Instruction:
Resume the passage on the convergence of Algorithm 1 under a constant stepsize, beginning immediately after its final sentence.

See the Appendix. \(\square \)

In Theorem 4, \(\widetilde{d}(0)=0\) and \(\widetilde{d}(\rho )\) is increasing in \(\rho \). Thus, Algorithm 1 under a constant stepsize finally approaches a neighborhood of \(x^\star {\mathbbm {1}}\) for some \(x^\star \in \mathscr {X}^\star \), the size of which decreases to zero as \(\rho \) tends to zero. If the order of growth of f near the set of optimal solutions is available, then \(\widetilde{d}(\rho )\) can even be determined explicitly, which is illustrated in Corollary 2.

Corollary 2

([28]) Suppose that the conditions in Theorem 4 hold, and that f(x) satisfies

$$\begin{aligned} f(x)-f^\star \ge \gamma (d(x))^\alpha \end{aligned}$$

where \(\gamma >0\) and \(\alpha \ge 1\). Then, it holds that

$$\begin{aligned} \limsup _{k\rightarrow \infty }d(\mathbf {x}^k)\le 2\sqrt{n}\max \left\{ \left( \frac{\rho c_a^2}{2\gamma }\right) ^\frac{1}{\alpha },\frac{\rho c_a^2}{2\lambda a_\text {min}^{(l)}- cn}\right\} +\rho c_a \end{aligned}$$

Proof

Noting that \(\widetilde{d}(\rho )\le ({\rho c_a^2}/{2\gamma })^\frac{1}{\alpha }\), the result follows directly from Theorem 4. \(\square \)

Given material:
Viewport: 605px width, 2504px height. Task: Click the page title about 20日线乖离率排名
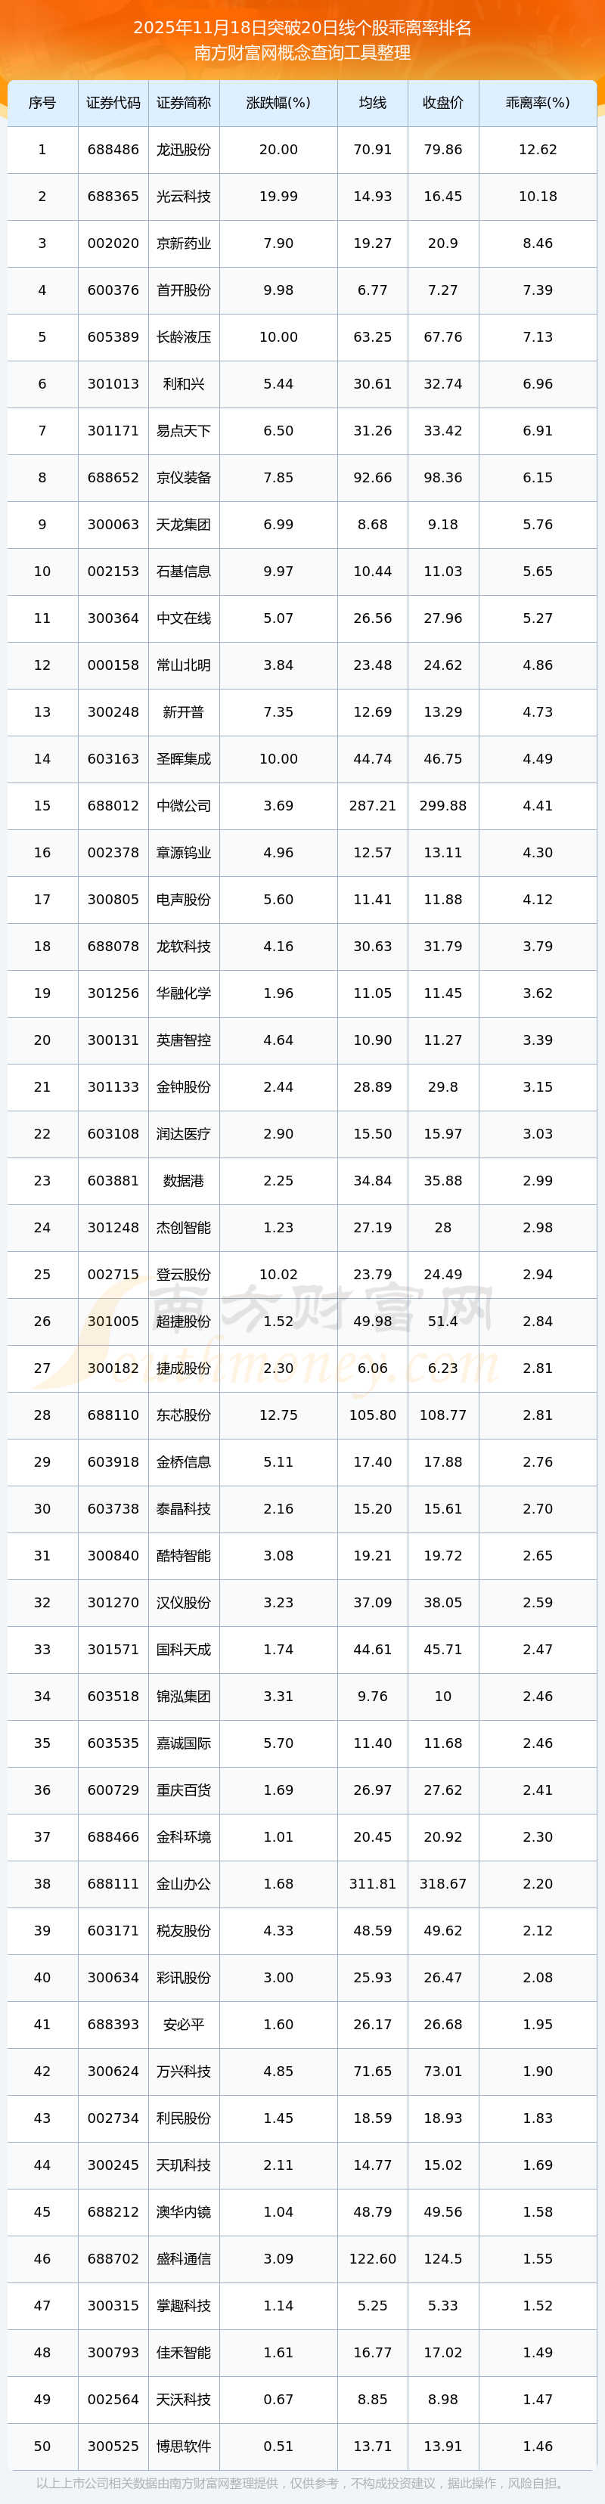[x=303, y=27]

Output of the exercise:
The following theorem evaluates the convergence rate when the stepsize is set to be constant.

Theorem 5

([28]) Suppose that the conditions in Theorem 4 hold. Then

$$\begin{aligned} \min _{0\le k\le \bar{k}}f(\bar{x}^k)-f^\star&\le \frac{\rho c_a^2}{2}+\frac{d(\mathbf {x}^0)^2}{2\rho \bar{k}}, \\ \min _{0\le k\le \bar{k}}v(\mathbf {x}^k)&\le \frac{\rho c_a^2}{2\lambda a_\text {min}^{(l)}- cn}+\frac{d(\mathbf {x}^0)^2}{\rho \bar{k}(2\lambda a_\text {min}^{(l)}- cn)}.\nonumber \end{aligned}$$
(23)

Proof

From (21) we know that

$$\begin{aligned} \min _{0\le k\le {\bar{k}}}\widetilde{f}_\lambda (\mathbf {x}^k)-f^\star \le \frac{d(\mathbf {x}^0)^2+\bar{k}\rho ^2c_a^2}{2\rho \bar{k}}, \end{aligned}$$

which together with (15) implies the result. \(\square \)

Remark 3

The following conclusions can be easily drawn from Theorem 5.

  1. (a)

    \(\min _{0\le k\le \bar{k}}f(\bar{x}^k)\) approaches the interval \([f^\star ,f^\star +\frac{\rho c_a^2}{2}]\) at a rate of \(O(1/\bar{k})\).

  2. (b)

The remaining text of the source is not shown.